Les mésaventures résultant d’un phénomène aussi naturel que des chutes de neige en hiver soulignent la fragilité de notre mode de vie. Je compatis avec tous ces gens qui ont dû dormir à Roissy la nuit de Noël, avec ces familles qui n’ont pas pu se réunir, avec ceux dont les souliers sont restés vides du fait des problèmes d’acheminement des colis. Je compatis avec eux, mais je ne souscris pas à cette chasse systématique aux responsables. Certes, il appartient à nos grandes organisations de mobiliser les moyens nécessaires pour anticiper les problèmes, les résoudre, en réparer les conséquences. Chacun, dans ce cadre, au poste qu’il occupe, doit effectuer sa mission. Mais, ne vivons-nous pas dans la croyance excessive que tout aléa peut être banni de notre existence et que nous avons le pouvoir qu’il en soit ainsi ?

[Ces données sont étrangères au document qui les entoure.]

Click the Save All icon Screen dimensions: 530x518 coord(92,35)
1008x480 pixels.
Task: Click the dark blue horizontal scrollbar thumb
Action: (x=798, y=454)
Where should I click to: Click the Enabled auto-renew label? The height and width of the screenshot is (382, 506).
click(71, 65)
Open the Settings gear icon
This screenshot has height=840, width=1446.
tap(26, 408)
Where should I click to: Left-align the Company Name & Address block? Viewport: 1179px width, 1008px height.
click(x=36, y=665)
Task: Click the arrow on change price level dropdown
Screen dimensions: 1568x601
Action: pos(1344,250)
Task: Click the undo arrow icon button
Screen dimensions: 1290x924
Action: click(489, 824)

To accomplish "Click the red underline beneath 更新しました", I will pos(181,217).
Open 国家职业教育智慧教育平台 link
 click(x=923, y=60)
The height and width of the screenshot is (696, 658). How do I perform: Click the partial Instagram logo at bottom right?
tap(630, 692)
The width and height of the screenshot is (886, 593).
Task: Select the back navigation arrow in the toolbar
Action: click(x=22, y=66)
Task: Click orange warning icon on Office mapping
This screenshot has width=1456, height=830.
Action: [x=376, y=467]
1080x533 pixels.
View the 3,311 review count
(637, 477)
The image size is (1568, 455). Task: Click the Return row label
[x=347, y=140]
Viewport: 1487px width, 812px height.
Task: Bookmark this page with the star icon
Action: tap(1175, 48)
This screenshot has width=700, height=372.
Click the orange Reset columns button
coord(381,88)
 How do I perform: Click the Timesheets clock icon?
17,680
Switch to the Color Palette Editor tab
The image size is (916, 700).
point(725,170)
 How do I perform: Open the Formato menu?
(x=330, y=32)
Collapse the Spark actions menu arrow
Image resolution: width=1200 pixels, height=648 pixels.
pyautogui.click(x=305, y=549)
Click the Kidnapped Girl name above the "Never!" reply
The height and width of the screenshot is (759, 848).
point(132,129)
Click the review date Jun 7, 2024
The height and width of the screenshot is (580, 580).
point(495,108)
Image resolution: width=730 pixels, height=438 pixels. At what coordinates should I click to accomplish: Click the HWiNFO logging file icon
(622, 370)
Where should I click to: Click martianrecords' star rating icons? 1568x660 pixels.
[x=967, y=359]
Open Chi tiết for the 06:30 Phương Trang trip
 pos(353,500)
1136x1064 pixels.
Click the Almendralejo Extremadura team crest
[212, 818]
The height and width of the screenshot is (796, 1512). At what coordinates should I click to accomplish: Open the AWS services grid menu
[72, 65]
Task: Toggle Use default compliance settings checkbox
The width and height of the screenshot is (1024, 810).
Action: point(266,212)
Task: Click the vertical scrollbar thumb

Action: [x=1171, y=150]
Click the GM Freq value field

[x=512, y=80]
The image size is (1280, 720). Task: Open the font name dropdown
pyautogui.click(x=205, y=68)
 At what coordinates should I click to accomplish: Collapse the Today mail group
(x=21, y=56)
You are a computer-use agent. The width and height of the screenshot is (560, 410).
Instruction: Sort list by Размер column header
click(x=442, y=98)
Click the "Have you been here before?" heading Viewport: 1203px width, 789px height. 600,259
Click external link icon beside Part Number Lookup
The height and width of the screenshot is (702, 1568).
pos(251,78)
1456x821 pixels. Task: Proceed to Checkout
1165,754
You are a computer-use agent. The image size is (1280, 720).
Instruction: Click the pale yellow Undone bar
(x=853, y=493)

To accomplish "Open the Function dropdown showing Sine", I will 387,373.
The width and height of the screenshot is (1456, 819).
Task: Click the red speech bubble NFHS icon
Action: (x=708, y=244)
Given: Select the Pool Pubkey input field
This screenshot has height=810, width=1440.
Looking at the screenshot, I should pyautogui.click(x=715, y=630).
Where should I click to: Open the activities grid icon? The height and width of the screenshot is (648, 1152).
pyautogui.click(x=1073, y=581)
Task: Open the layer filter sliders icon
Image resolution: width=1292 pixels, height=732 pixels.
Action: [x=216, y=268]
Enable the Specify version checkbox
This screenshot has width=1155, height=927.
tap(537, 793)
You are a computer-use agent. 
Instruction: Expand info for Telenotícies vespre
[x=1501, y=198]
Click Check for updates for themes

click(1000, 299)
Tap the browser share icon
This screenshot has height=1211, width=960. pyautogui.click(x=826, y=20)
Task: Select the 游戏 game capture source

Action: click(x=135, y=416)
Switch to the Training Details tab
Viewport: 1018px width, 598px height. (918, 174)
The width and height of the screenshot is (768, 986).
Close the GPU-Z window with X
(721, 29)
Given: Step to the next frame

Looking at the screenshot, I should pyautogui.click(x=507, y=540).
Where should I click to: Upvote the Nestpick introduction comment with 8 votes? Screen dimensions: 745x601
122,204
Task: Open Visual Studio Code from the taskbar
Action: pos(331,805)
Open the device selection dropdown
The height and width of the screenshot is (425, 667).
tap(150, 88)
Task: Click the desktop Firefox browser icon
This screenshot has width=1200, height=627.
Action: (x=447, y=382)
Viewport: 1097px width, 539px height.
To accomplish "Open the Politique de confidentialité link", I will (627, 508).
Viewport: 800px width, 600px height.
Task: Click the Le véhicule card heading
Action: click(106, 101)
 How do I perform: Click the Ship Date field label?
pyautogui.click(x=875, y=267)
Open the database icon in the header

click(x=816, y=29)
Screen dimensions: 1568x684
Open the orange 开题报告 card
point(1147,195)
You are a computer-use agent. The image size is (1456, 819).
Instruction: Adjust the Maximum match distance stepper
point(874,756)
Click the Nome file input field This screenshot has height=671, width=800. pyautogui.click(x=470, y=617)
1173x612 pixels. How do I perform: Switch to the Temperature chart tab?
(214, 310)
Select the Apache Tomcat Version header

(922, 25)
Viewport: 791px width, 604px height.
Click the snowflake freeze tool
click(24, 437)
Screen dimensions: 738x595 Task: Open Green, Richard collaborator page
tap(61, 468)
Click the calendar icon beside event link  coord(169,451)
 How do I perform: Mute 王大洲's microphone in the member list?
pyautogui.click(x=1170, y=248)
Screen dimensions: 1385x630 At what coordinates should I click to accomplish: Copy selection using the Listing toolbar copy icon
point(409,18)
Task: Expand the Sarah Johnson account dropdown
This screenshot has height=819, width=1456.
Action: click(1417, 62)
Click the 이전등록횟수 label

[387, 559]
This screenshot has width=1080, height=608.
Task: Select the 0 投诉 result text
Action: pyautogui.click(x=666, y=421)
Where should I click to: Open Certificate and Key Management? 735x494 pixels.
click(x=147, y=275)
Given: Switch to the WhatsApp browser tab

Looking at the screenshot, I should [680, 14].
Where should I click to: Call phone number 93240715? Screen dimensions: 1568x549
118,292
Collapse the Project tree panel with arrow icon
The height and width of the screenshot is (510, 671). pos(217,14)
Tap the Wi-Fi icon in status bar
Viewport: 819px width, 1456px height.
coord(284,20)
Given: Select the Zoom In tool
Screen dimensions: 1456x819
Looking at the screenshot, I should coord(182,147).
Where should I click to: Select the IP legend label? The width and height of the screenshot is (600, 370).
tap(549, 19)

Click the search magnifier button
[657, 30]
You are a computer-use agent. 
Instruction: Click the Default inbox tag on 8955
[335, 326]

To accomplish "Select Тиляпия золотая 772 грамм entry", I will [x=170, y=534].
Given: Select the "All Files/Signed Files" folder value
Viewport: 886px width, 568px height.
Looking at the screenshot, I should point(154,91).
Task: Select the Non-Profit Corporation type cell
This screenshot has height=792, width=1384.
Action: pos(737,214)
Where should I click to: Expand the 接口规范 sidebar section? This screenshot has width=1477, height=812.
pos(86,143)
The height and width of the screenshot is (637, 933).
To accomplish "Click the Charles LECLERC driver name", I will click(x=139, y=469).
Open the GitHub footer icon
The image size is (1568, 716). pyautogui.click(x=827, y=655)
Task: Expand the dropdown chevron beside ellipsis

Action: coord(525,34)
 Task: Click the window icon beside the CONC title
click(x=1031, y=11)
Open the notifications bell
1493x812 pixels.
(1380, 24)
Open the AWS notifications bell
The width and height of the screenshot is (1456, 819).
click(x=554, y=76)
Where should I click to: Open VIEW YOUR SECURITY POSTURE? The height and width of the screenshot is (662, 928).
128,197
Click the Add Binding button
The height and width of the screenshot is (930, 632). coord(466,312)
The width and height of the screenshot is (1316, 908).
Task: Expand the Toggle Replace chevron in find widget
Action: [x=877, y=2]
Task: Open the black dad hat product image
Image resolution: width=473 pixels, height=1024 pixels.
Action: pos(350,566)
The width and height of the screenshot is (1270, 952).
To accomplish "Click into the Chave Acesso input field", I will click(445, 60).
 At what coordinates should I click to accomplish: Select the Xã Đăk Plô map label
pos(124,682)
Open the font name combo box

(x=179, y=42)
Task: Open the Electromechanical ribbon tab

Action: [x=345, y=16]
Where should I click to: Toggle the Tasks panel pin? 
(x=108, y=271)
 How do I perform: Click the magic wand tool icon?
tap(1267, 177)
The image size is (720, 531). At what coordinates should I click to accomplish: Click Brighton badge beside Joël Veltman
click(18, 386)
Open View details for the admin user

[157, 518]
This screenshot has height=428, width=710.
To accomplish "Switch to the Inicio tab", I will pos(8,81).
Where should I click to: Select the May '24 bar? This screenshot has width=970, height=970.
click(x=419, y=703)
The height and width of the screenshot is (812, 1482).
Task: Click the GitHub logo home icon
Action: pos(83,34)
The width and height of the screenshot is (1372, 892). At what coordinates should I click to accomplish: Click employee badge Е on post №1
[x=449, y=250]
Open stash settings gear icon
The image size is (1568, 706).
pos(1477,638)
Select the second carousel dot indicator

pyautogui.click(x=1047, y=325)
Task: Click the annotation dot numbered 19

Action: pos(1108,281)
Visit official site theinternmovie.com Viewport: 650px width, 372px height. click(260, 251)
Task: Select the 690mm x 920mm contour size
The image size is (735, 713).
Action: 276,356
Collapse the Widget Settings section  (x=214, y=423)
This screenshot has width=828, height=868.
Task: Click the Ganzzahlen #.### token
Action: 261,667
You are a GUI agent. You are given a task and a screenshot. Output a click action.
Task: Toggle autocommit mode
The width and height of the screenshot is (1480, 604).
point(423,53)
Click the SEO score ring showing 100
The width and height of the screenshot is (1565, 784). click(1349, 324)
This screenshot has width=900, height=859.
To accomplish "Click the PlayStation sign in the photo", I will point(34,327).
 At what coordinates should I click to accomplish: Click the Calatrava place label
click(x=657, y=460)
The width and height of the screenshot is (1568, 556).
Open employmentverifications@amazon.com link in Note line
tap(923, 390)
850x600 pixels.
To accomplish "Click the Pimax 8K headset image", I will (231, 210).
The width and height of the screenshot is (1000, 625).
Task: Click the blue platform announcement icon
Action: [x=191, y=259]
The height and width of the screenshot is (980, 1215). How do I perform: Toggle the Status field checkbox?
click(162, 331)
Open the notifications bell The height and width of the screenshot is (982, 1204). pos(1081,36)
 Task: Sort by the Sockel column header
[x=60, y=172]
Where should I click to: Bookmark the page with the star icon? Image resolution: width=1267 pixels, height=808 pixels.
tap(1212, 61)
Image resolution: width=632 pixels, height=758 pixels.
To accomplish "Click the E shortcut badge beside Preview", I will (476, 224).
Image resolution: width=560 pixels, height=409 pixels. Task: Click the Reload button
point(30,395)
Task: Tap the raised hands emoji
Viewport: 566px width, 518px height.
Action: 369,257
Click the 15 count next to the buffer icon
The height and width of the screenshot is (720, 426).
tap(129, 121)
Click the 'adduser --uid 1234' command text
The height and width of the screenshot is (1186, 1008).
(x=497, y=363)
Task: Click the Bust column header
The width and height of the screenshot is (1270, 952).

Les exigences des consommateurs que nous sommes devenus supposent un environnement dont la stabilité ne peut être qu’artificielle. Mais, plus encore que ces exigences, faut-il sans doute évoquer ce que j’appellerai la « chronométrisation » de nos vies. Regardez comment nous nous projetons dans l’avenir : sommes-nous dans l’à peu près, dans la logique floue, ou au contraire dans une planification maniaque ? Laissons-nous du jeu dans nos calendriers – ou ceux de nos enfants ? En vertu de cette chronométrisation, toute variabilité doit se tenir dans des bornes les plus étroites possibles, à tout le moins se cantonner dans cette zone que les mathématiciens appellent – vous relèverez le terme – la loi normale. L’aléa doit être prévu et se soumettre aux statistiques sur lesquelles nous établissons nos programmes millimétrés. Sinon, il y a scandale et il faut intervenir.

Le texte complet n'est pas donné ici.